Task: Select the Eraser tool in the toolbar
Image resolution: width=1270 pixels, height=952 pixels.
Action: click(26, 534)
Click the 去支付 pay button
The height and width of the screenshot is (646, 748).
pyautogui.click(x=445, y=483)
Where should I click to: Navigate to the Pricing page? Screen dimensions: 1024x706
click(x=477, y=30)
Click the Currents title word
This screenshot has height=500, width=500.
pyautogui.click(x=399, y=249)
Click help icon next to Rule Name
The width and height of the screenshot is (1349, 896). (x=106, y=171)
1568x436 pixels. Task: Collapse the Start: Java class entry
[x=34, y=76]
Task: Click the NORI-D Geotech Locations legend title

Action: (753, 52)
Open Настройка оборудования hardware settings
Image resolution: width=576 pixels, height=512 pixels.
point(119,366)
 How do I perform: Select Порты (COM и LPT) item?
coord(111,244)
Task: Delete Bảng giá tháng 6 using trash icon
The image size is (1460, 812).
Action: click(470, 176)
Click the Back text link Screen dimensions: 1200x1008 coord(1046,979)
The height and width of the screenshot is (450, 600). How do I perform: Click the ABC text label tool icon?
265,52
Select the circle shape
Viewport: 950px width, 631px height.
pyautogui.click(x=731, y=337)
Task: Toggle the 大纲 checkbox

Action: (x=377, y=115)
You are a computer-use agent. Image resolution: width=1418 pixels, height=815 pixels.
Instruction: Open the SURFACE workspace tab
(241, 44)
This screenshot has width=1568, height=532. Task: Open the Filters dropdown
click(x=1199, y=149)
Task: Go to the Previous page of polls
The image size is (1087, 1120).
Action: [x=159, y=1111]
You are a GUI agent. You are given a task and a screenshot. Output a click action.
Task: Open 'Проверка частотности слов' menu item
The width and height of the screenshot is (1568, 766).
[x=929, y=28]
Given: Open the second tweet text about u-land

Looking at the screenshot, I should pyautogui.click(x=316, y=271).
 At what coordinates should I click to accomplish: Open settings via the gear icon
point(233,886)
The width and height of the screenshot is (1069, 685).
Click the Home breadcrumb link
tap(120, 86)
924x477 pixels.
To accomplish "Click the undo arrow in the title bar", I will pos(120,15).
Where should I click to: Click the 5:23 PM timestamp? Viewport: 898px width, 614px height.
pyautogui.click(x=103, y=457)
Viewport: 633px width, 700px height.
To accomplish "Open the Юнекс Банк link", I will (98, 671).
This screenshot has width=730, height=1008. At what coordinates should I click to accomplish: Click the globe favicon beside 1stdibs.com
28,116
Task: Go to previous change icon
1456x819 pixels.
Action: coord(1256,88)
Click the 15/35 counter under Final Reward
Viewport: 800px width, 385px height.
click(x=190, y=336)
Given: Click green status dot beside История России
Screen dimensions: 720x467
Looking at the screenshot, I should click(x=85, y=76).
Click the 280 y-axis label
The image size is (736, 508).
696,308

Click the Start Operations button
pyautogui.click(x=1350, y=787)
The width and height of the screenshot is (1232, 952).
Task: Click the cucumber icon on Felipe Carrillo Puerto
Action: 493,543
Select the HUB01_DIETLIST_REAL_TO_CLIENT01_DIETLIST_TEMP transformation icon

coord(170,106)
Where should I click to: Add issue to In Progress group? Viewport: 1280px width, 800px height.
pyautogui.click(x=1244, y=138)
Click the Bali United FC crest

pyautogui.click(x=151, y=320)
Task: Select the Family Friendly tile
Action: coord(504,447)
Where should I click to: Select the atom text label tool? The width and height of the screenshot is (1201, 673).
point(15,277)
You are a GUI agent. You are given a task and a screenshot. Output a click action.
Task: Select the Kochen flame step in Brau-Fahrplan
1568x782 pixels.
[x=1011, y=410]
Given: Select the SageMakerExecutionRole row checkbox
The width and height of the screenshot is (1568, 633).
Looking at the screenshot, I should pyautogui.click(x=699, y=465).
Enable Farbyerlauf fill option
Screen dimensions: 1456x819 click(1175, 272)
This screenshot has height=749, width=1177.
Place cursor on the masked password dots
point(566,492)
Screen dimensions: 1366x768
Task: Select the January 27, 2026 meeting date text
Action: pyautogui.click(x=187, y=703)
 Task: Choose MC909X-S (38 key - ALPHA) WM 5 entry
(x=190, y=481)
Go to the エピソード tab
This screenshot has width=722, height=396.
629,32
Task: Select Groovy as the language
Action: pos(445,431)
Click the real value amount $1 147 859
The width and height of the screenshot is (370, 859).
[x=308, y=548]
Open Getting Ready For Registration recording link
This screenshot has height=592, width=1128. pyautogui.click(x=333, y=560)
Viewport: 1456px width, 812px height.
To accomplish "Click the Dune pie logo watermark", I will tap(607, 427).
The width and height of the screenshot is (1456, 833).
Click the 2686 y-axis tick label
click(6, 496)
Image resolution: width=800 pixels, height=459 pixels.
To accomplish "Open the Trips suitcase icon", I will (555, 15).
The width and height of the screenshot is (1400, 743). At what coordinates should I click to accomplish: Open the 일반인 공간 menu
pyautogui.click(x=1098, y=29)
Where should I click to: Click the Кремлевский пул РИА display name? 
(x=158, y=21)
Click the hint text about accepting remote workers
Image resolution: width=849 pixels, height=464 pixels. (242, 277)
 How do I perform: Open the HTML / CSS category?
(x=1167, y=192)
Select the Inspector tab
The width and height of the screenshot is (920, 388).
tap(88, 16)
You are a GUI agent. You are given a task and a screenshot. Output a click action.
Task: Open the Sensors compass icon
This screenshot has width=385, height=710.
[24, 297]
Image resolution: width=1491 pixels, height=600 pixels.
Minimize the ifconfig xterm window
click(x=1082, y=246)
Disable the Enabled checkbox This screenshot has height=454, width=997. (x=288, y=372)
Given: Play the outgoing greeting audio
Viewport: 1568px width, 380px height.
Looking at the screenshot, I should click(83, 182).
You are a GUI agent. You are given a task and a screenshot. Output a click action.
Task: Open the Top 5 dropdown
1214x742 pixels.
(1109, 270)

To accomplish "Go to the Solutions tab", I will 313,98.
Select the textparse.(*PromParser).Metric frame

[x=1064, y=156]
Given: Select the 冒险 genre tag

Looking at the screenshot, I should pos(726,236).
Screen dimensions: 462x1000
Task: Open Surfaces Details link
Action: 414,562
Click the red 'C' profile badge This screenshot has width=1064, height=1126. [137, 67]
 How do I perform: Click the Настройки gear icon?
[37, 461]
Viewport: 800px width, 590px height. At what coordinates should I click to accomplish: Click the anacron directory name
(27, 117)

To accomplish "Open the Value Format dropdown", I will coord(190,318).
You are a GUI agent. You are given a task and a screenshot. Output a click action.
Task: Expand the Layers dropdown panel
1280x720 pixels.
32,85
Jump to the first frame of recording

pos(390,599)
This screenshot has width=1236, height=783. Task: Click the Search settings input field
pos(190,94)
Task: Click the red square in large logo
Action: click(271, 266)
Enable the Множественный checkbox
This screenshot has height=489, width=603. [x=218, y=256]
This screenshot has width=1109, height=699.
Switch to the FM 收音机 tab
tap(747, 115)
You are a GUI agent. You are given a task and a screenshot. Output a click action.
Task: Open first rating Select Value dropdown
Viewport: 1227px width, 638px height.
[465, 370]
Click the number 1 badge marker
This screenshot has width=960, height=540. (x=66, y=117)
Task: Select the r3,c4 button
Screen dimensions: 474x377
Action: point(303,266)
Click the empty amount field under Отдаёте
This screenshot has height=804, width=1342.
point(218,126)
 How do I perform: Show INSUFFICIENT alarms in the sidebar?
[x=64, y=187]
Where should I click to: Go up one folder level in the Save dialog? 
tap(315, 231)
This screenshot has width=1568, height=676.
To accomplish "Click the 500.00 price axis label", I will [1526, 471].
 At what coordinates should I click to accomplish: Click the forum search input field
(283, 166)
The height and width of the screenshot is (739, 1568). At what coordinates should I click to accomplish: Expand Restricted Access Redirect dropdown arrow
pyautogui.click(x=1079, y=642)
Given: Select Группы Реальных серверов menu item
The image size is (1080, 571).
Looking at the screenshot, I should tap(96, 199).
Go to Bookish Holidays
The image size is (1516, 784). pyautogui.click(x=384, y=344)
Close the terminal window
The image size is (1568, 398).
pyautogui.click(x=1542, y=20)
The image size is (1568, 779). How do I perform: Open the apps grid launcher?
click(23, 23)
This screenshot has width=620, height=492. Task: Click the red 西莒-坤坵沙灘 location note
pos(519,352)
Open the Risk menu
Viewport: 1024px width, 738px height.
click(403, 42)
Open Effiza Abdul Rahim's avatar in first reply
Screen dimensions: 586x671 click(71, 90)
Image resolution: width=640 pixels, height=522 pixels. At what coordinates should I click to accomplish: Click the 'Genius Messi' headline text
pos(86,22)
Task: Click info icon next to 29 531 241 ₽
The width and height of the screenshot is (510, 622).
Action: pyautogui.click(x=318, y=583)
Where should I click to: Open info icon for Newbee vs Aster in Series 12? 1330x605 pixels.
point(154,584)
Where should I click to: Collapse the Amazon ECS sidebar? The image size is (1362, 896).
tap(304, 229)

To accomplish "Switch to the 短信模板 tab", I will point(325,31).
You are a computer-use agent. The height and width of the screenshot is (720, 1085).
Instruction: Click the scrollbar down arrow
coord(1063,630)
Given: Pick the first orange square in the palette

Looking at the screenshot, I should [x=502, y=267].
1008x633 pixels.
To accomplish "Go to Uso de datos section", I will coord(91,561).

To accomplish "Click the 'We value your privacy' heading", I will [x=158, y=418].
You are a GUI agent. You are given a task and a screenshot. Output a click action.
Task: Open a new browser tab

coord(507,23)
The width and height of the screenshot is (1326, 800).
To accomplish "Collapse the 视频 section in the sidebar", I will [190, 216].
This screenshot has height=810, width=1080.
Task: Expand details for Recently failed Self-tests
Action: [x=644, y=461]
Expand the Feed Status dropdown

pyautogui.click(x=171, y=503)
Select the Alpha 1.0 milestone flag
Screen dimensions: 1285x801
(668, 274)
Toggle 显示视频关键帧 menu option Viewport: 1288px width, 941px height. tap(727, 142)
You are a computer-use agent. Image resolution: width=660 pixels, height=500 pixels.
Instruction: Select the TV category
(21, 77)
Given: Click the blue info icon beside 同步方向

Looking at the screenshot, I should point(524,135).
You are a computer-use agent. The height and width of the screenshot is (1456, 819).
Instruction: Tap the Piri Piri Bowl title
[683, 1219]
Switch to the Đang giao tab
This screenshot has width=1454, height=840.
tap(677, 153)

WHAT THIS TASK INVOLVES ▸ Filter the rows above and copy each one that contains the string "arrow". Matching is case-sensitive.

RESULT BELOW ▸
To accomplish "Click the undo arrow in the title bar", I will pos(120,15).
The height and width of the screenshot is (739, 1568). At what coordinates should I click to accomplish: Expand Restricted Access Redirect dropdown arrow
Instruction: Click the scrollbar down arrow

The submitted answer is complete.